**Your task:** Could you extract every entry below and reproduce it exactly?

**Data in this exercise:**
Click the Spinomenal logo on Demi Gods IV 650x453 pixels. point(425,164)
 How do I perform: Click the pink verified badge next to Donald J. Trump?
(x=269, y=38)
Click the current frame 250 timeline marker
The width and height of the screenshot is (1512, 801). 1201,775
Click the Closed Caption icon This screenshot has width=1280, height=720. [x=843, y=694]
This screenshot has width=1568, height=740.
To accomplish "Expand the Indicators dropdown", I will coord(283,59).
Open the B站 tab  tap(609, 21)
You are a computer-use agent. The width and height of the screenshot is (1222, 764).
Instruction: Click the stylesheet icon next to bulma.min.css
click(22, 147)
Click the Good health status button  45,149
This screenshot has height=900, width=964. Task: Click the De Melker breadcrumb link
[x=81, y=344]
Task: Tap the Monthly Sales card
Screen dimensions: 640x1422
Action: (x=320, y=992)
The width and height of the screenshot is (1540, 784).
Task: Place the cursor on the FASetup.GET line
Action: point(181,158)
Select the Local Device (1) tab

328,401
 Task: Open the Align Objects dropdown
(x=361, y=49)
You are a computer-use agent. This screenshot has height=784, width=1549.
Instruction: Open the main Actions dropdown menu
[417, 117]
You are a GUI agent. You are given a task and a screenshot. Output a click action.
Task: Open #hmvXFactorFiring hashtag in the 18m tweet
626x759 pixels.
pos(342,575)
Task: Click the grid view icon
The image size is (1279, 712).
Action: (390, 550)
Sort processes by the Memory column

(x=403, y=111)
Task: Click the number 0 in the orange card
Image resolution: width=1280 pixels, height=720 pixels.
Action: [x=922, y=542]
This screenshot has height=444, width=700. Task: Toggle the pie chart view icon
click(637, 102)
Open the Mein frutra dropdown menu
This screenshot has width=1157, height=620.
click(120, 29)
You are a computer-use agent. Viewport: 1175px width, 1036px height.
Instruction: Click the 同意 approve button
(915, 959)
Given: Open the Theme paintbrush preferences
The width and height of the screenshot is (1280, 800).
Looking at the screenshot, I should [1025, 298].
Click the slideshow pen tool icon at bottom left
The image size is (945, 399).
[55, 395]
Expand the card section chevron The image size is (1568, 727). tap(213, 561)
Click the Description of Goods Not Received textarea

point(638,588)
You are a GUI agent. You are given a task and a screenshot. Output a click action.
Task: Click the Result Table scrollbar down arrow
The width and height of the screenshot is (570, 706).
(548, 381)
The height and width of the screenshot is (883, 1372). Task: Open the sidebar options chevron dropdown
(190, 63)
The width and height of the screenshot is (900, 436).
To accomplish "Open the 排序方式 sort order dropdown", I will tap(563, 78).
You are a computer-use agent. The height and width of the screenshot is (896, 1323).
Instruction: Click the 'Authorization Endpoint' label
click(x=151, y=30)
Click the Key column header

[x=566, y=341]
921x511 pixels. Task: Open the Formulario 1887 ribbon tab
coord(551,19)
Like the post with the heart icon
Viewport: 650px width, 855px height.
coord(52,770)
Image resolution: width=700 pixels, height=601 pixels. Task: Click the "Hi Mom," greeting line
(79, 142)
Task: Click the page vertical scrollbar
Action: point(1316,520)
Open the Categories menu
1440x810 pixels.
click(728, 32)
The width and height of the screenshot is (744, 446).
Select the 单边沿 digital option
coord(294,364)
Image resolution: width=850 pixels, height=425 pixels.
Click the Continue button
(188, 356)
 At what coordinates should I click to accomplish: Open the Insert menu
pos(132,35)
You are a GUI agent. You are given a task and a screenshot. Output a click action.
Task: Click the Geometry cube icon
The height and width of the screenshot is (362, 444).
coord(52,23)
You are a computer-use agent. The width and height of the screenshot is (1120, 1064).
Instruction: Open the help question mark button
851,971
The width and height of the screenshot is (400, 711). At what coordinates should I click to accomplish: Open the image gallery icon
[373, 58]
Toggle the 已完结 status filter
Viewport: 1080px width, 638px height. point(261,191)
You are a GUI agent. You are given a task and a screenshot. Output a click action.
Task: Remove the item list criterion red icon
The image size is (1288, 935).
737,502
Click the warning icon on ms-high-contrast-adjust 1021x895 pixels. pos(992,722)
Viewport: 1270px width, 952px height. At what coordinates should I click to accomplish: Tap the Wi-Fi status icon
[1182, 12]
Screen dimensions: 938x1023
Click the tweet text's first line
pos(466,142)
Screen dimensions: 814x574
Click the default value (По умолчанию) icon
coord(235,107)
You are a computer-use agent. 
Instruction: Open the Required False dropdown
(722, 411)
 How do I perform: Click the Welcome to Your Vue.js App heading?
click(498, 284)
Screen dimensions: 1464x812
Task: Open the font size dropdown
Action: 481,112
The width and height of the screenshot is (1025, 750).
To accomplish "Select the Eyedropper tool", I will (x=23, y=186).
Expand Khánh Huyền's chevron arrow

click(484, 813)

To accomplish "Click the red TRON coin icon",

**Task response:**
Click the Spinomenal logo on Demi Gods IV 650x453 pixels. point(425,164)
 How do I perform: Click the pink verified badge next to Donald J. Trump?
(x=269, y=38)
Click the current frame 250 timeline marker
The width and height of the screenshot is (1512, 801). 1201,775
Click the Closed Caption icon This screenshot has width=1280, height=720. [x=843, y=694]
This screenshot has width=1568, height=740.
To accomplish "Expand the Indicators dropdown", I will coord(283,59).
Open the B站 tab  tap(609, 21)
You are a computer-use agent. The width and height of the screenshot is (1222, 764).
Instruction: Click the stylesheet icon next to bulma.min.css
click(22, 147)
Click the Good health status button  45,149
This screenshot has height=900, width=964. Task: Click the De Melker breadcrumb link
[x=81, y=344]
Task: Tap the Monthly Sales card
Screen dimensions: 640x1422
Action: (x=320, y=992)
The width and height of the screenshot is (1540, 784).
Task: Place the cursor on the FASetup.GET line
Action: point(181,158)
Select the Local Device (1) tab

328,401
 Task: Open the Align Objects dropdown
(x=361, y=49)
You are a computer-use agent. This screenshot has height=784, width=1549.
Instruction: Open the main Actions dropdown menu
[417, 117]
You are a GUI agent. You are given a task and a screenshot. Output a click action.
Task: Open #hmvXFactorFiring hashtag in the 18m tweet
626x759 pixels.
pos(342,575)
Task: Click the grid view icon
The image size is (1279, 712).
Action: (390, 550)
Sort processes by the Memory column

(x=403, y=111)
Task: Click the number 0 in the orange card
Image resolution: width=1280 pixels, height=720 pixels.
Action: [x=922, y=542]
This screenshot has height=444, width=700. Task: Toggle the pie chart view icon
click(637, 102)
Open the Mein frutra dropdown menu
This screenshot has width=1157, height=620.
click(120, 29)
You are a computer-use agent. Viewport: 1175px width, 1036px height.
Instruction: Click the 同意 approve button
(915, 959)
Given: Open the Theme paintbrush preferences
The width and height of the screenshot is (1280, 800).
Looking at the screenshot, I should [1025, 298].
Click the slideshow pen tool icon at bottom left
The image size is (945, 399).
[55, 395]
Expand the card section chevron The image size is (1568, 727). tap(213, 561)
Click the Description of Goods Not Received textarea

point(638,588)
You are a GUI agent. You are given a task and a screenshot. Output a click action.
Task: Click the Result Table scrollbar down arrow
The width and height of the screenshot is (570, 706).
(548, 381)
The height and width of the screenshot is (883, 1372). Task: Open the sidebar options chevron dropdown
(190, 63)
The width and height of the screenshot is (900, 436).
To accomplish "Open the 排序方式 sort order dropdown", I will tap(563, 78).
You are a computer-use agent. The height and width of the screenshot is (896, 1323).
Instruction: Click the 'Authorization Endpoint' label
click(x=151, y=30)
Click the Key column header

[x=566, y=341]
921x511 pixels. Task: Open the Formulario 1887 ribbon tab
coord(551,19)
Like the post with the heart icon
Viewport: 650px width, 855px height.
coord(52,770)
Image resolution: width=700 pixels, height=601 pixels. Task: Click the "Hi Mom," greeting line
(79, 142)
Task: Click the page vertical scrollbar
Action: point(1316,520)
Open the Categories menu
1440x810 pixels.
click(728, 32)
The width and height of the screenshot is (744, 446).
Select the 单边沿 digital option
coord(294,364)
Image resolution: width=850 pixels, height=425 pixels.
Click the Continue button
(188, 356)
 At what coordinates should I click to accomplish: Open the Insert menu
pos(132,35)
You are a GUI agent. You are given a task and a screenshot. Output a click action.
Task: Click the Geometry cube icon
The height and width of the screenshot is (362, 444).
coord(52,23)
You are a computer-use agent. The width and height of the screenshot is (1120, 1064).
Instruction: Open the help question mark button
851,971
The width and height of the screenshot is (400, 711). At what coordinates should I click to accomplish: Open the image gallery icon
[373, 58]
Toggle the 已完结 status filter
Viewport: 1080px width, 638px height. point(261,191)
You are a GUI agent. You are given a task and a screenshot. Output a click action.
Task: Remove the item list criterion red icon
The image size is (1288, 935).
737,502
Click the warning icon on ms-high-contrast-adjust 1021x895 pixels. pos(992,722)
Viewport: 1270px width, 952px height. At what coordinates should I click to accomplish: Tap the Wi-Fi status icon
[1182, 12]
Screen dimensions: 938x1023
Click the tweet text's first line
pos(466,142)
Screen dimensions: 814x574
Click the default value (По умолчанию) icon
coord(235,107)
You are a computer-use agent. 
Instruction: Open the Required False dropdown
(722, 411)
 How do I perform: Click the Welcome to Your Vue.js App heading?
click(498, 284)
Screen dimensions: 1464x812
Task: Open the font size dropdown
Action: 481,112
The width and height of the screenshot is (1025, 750).
To accomplish "Select the Eyedropper tool", I will (x=23, y=186).
Expand Khánh Huyền's chevron arrow

click(484, 813)

To accomplish "Click the red TRON coin icon",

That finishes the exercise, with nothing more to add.